Calm Down

Calm Down

When did I become such a loser?

Local Man Has Midlife Crisis

Ben Dreyfuss's avatar
Ben Dreyfuss
Jun 17, 2026
∙ Paid
Young Ben, wearing a hat that says “be your own dog,” on top of another hat

A few years ago, I was in Latvia to give a speech about journalism. Everyone I met said, “Thanks for coming, but why are you here?” and I’d say, “I don’t know. I said yes.”

While I was there a local student journalist interviewed me, and at some point I turned it around and started asking her questions, and she ended up telling me about Latvia’s complicated relationship with Russia—the Soviet occupation, the looming fear of modern Russia, how there were generational divides that ripped families apart, etc…She was so affected by even describing this, by what it had meant to her grandfather who had recently passed away, that she started crying. This was uncomfortable. I had not meant to provoke anything. I was just doing what Americans do, which is make small talk. And I found myself doing the other thing Americans do: trying to make the person feel better with empty gestures.

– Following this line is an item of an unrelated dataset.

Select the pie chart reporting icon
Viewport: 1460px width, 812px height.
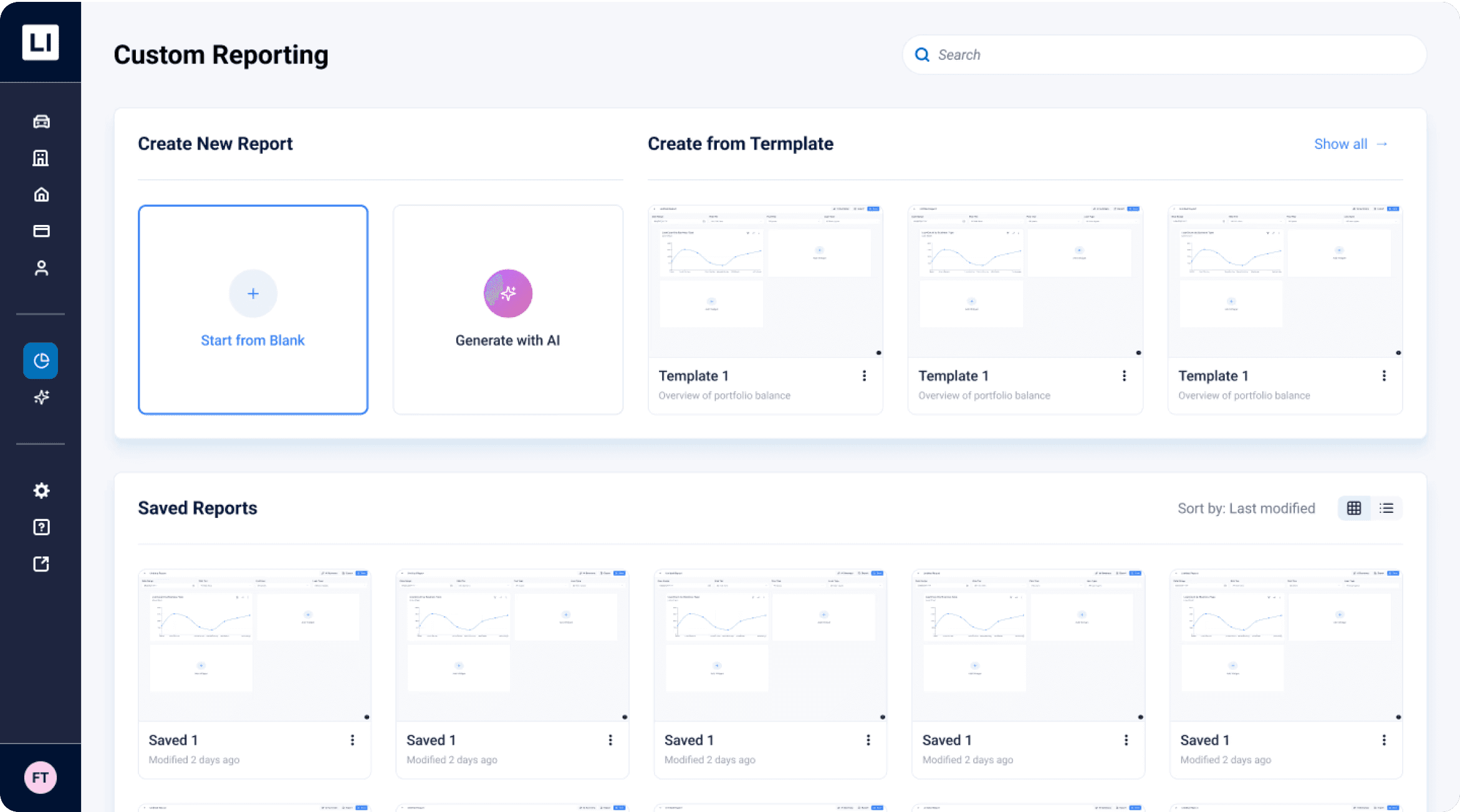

“It sounds like you’ve been through a lot. The Soviets? My god, fuck them, right? These modern Russians, too. Real bums! Seems like you guys got a nice country here, and you personally seem to be doing great! I’m sure if your grandfather were still alive, he’d be very proud. Anyway—if I see venison on a menu here, is it going to be farmed venison from New Zealand or fresh from the woods of Latvia venison?”

We said goodbye, and that was that.

The day she was describing, the one where Latvia solemnly commemorates the Soviet occupation and mourns its victims, is June 17th. Which is today!

I’m telling you this because I used to say yes to things. Latvia. Bungee jumping. The humiliating essay I was scared to publish. The apartment I couldn’t quite afford. I had a rule, which I followed deliberately: when you feel fear or anxiety about something, do it immediately. Don’t think. The thinking is the trap. Feel the fear and go directly toward it, because the fear is just information about what matters to you, and the only thing worse than doing the scary thing is becoming the person who didn’t.

That rule made me who I was. It also made me someone who ended up in Latvia eating venison and making a student journalist cry, which I count as a success.


Then a few years ago my life fell apart in the specific way that New York lives fall apart, which is that the money stopped and the apartment went with it.